Gromov-Hausdroff convergence for Alexandrov spaces

Question

Let $\{X_n\}_{n=1}^\infty$ be a sequence of compact Alexandrov spaces (with curvature $\geq k$) converging to (in the sense of Gromov-Hausdroff convergence) an Alexandrov spaces $X$, and $f_n:X_n\mapsto X$ is the corresponding $\nu-$ approximation. The set of regular points in $X_n$ is denoted by $R_n$.

Question: (1) When $n$ sufficiently large, can we prove that $f_n$ is Lipschitz continuous on $R_n$ ? Or a weaker conclusion: $f_n$ is Lipschitz continuous on some $Y_n\subset R_n$ with $\mathrm{vol}(R_n-Y_n)=o(1)$ ,as $n\to\infty$ ?

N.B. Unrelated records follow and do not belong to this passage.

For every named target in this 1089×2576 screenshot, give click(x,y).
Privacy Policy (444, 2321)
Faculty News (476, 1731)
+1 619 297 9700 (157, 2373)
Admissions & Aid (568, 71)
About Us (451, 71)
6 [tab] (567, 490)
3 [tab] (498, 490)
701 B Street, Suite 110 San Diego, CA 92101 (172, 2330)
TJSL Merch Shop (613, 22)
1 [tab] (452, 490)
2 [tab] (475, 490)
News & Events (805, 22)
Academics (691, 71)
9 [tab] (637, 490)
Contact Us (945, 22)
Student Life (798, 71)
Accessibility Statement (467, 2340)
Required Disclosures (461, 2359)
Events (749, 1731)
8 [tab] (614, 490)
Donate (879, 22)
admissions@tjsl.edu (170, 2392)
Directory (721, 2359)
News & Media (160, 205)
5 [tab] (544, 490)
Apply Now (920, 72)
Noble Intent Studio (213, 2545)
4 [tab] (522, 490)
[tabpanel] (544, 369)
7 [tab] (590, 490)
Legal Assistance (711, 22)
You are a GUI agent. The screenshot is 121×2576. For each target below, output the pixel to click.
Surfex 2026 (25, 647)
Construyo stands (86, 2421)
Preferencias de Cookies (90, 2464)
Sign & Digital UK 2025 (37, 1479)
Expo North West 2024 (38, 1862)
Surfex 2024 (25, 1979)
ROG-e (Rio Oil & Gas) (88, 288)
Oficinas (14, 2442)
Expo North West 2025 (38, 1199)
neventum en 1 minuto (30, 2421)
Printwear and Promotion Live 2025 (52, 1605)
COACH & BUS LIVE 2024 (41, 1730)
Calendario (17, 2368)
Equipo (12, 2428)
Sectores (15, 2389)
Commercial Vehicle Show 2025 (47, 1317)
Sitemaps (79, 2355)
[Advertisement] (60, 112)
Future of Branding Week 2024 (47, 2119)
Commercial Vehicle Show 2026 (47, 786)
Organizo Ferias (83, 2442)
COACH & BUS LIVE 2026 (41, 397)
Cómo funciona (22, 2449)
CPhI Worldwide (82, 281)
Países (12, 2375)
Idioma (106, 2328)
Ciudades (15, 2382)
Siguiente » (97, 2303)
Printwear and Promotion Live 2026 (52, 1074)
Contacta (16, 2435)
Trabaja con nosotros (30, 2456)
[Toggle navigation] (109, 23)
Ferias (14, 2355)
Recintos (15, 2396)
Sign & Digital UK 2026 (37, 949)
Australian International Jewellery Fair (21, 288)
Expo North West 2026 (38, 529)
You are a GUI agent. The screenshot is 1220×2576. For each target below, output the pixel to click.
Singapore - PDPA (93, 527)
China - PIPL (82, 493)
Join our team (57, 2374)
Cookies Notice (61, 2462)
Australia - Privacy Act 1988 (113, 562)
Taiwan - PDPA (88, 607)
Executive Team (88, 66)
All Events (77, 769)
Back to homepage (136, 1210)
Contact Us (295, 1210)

(2) If question (1) is not true, can we construct a $g_n:X_n\mapsto X$ (maybe related to f_n), such that $g_n$ is Lipschitz continuous on some $Y_n\subset R_n$ with $\mathrm{vol}(R_n-Y_n)=o(1)$ ,as $n\to\infty$ ?

Answer 1

The approximations $f_n$ (by def.) need not to be continuous, but you can approximate Lipschitz ones. I will give a hint how to prove such thing, as far as I know the statement is not written anywhere.

If $X$ is Riemannian the statement follows from Yamaguchi theorem and nearly the same proof works if all the tangent spaces of $X$ are close to Euclidean.

Now assume $X$ has an isolated strongly singular point $p$. Then the above argument gives an approximation which is Lipschitz approximations outside a fixed neighborhood of $p$. Contract all this neighborhood into $p$ and compose the resulting map with the approximation $X_n\to X$. This way you get a Lipschitz approximation.

The general case is none by backward induction on the dimension of strongly singular locus. Section 8 in my paper "Semiconcave functions..." should help. Good luck.